◆ TASK TO COMPLETE ◆
Restate every line of the material below word for word, skipping the images.
>>>
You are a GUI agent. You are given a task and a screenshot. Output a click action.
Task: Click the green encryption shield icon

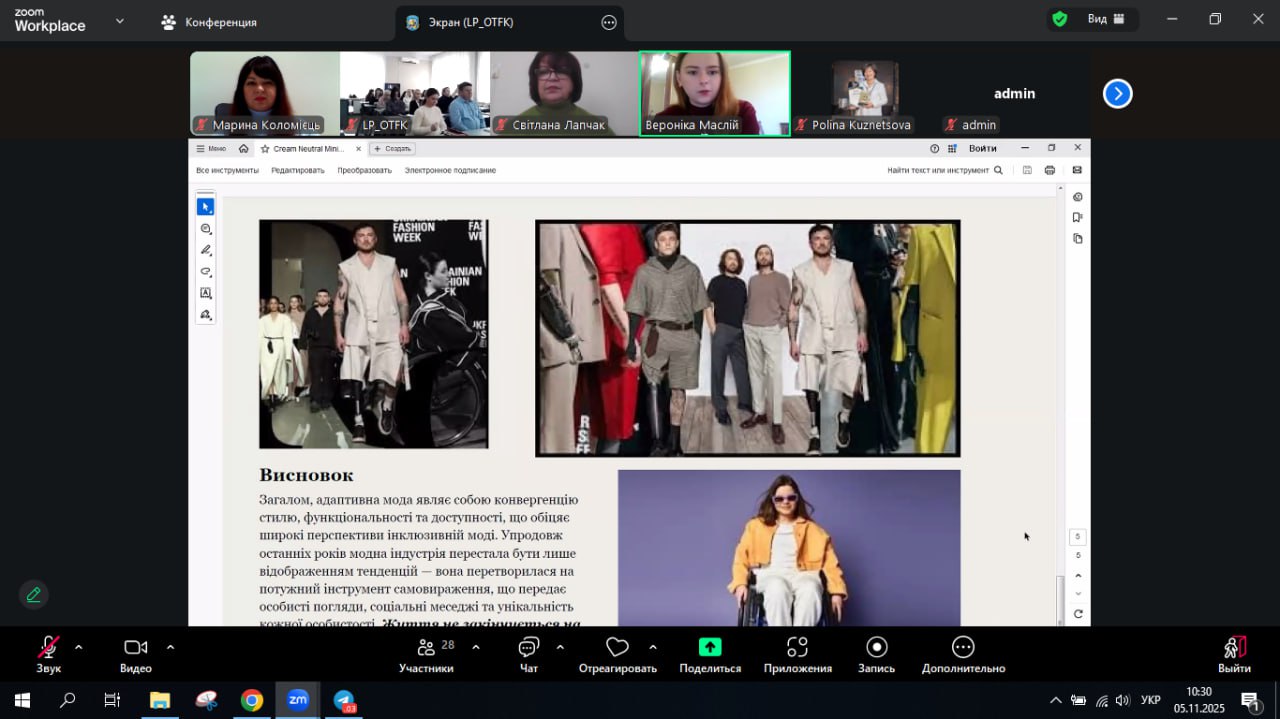pos(1059,19)
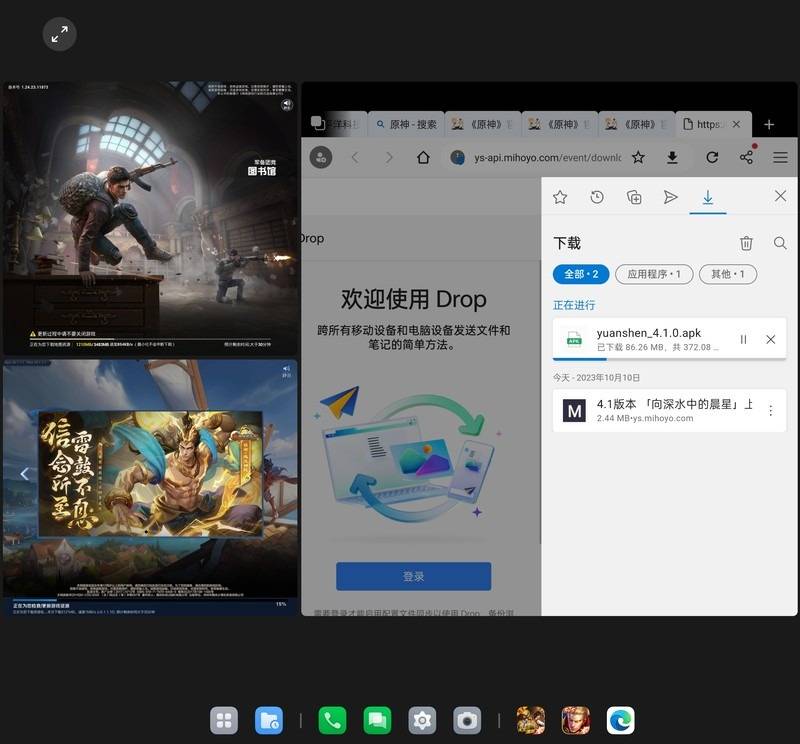800x744 pixels.
Task: Toggle sound in the bottom game window
Action: [x=287, y=369]
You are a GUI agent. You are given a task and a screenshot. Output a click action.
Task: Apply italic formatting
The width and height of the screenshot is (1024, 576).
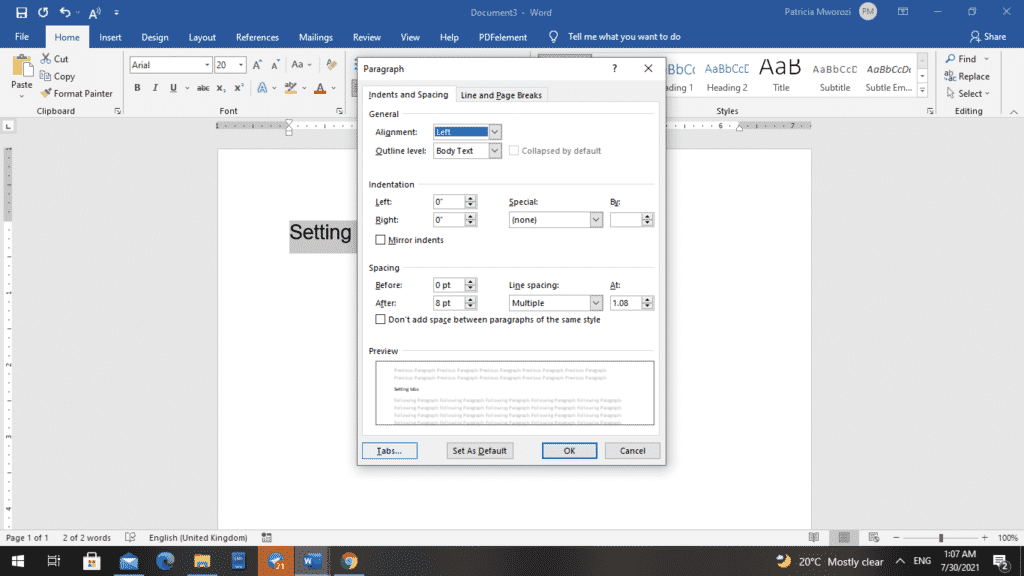click(153, 88)
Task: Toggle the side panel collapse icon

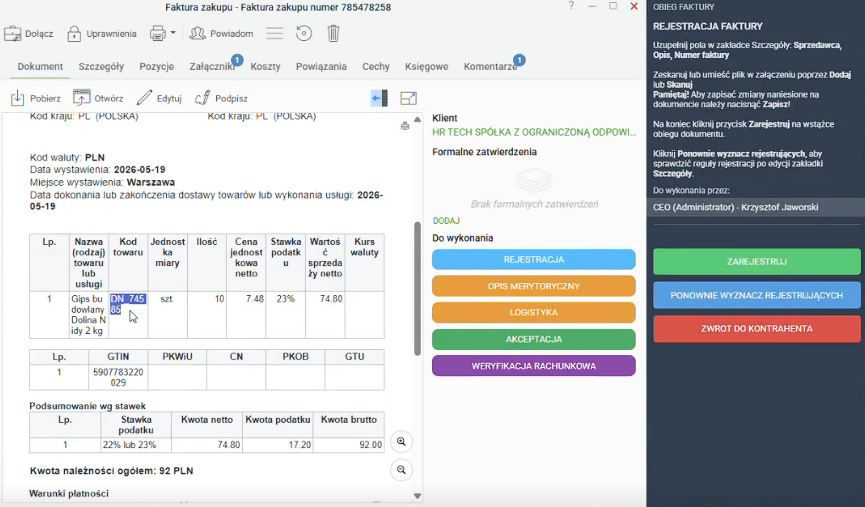Action: 380,98
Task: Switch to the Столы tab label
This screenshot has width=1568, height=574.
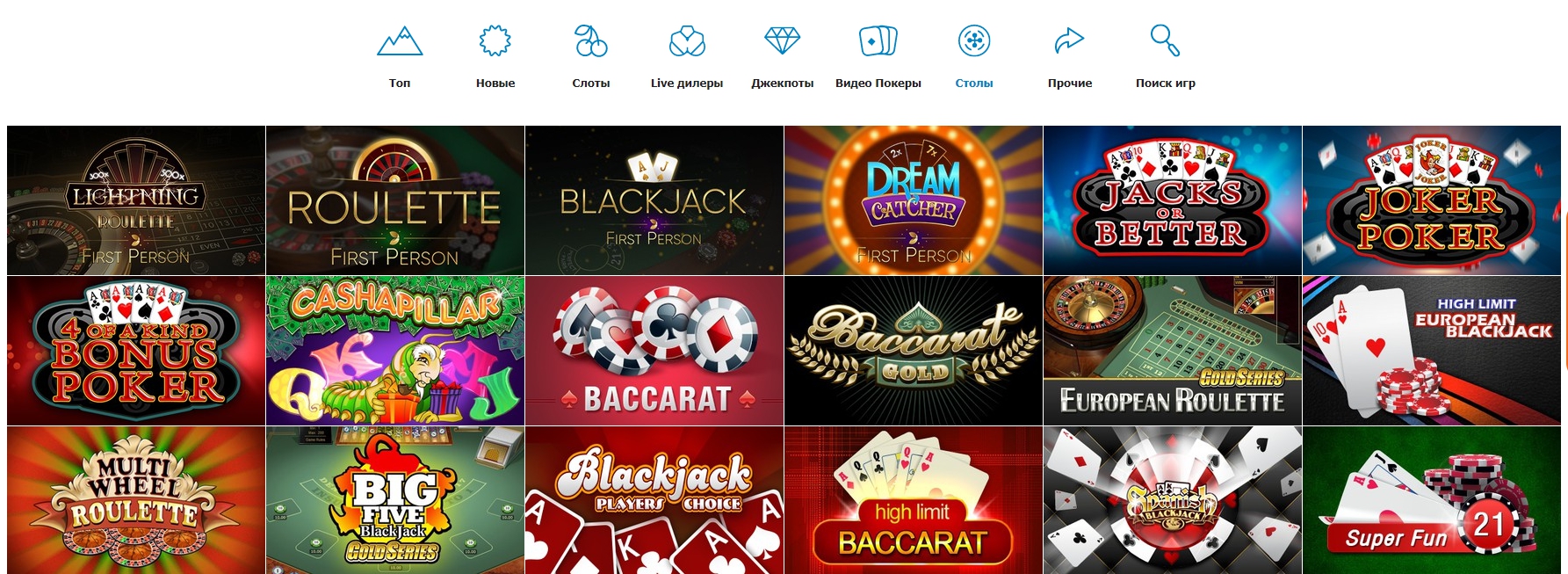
<<<
◆ SOLUTION ◆
You are a GUI agent. You are given a task and a screenshot. Output a click action.
Task: Click the green encryption shield icon

pos(1059,19)
800x744 pixels.
Task: Toggle sound in the bottom game window
Action: [x=287, y=369]
You are a GUI agent. You are given a task and a screenshot. Output a click action.
Task: Apply italic formatting
The width and height of the screenshot is (1024, 576).
click(153, 88)
Task: Toggle the side panel collapse icon

Action: 380,98
Task: Switch to the Столы tab label
This screenshot has width=1568, height=574.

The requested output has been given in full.